DDBJ BioSample Handbook

BioSample

Overview

Purpose

The BioSample databasewas developed to serve as a central location in which to store descriptive information about biological samples used to generate experimental data in any of primary data archives.

Following figure depicts how BioSample records are organized and linked with other objects. This example is composed of one umbrella project that encompasses three subprojects, each of which generated data derived from two BioSample records. Users can query either the BioProject or the BioSample database to retrieve the relevant records, and then navigate through links to the corresponding experimental data which continue to be stored in DDBJ's primary data archives, DDBJ, DRA and DOR.

Overview of BioSample and BioProject integration with other DDBJ databases
Overview of BioSample and BioProject integration with other DDBJ databases

Sample

Given the huge diversity of sample types handled by archival databases, and the fact that appropriate sample descriptions are often dependent on the context of the study, the definition of what a BioSample represents is deliberately flexible. Typical examples of a BioSample include a cell line, a primary tissue biopsy, an individual organism or an environmental isolate.

Biological and technical replicates are represented by separate BioSamples with distinct 'replicate' attribute, e.g., 'biological replicate 1' and 'biological replicate 2'. FAQ: How many samples do I need for my DRA submission?

Information about the sample will include:
  • Species
  • The material sampled, e.g., organs, tissues, cell type
  • Phenotypic information including disease states and clinical information about the individual

The information about human subjects and access to it will be compliant with all relevant ethical requirements. The DDBJ BioSample database does not support controlled access mechanisms and thus cannot host human clinical samples that may have associated privacy concerns.

Reference biosamples

A particular set of biosamples submitted to BioSample databases directly may be referenced subsequently from many experiments. We will refer to this set of samples as reference biosamples. Example of these may be some commonly used cell lines or mouse strains. The BioSample pre-registered commonly-used samples and make it easy to reference these from other databases at INSDC. Reference biosamples include ATCC and Coriell.

Sample attributes

A major component of a BioSample record is the sample attributes section.

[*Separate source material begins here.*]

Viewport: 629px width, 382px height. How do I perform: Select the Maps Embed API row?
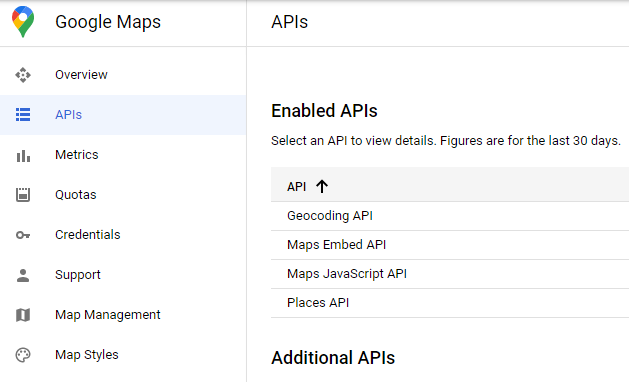tap(450, 245)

Attributes define the material under investigation and can include sample characteristics such as cell type, collection site and phenotypic information like disease state.

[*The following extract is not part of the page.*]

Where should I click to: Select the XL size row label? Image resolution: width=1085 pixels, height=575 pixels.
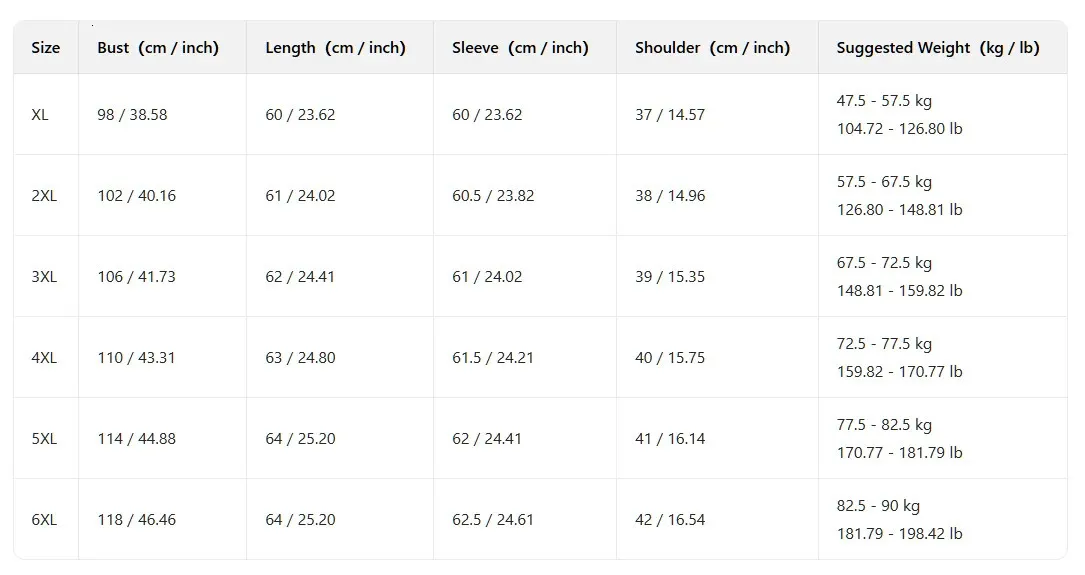40,115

BioSample attributes are captured as structured name: value pairs, for example, tissue:liver

The database supports and encourages use of dictionaries of attribute names.

The first targeted dictionaries implemented in the DDBJ BioSample database are the MIxS minimum information checklists for standardizing descriptions of genomes, metagenomes and targeted locus sequences as recently developed by the Genomics Standards Consortium.

For the MIxS check lists, please see Nature Biotechnology 29, 415–420 (2011) | doi: 10.1038/nbt.1823 (PMID:21552244 ).

MIxS check list
MIxS check list

Organism

For an organism name of the BioSample organism attribute, see the "Organism name" page. Previously, a strain name or some other lower taxon was required for the organism name of whole genomic sequence, mainly microorganisms. However, currently, the value of organism qualifier should be just a scientific name, in principle, even though for microbial genomes. Please describe a strain name in the strain attribute of BioSample.

Related news: Changes in organism strain information management

Antibiogram

An antibiogram table can be included in a BioSample record (Example: SAMN07958491). To submit the table, please contact BioSample team.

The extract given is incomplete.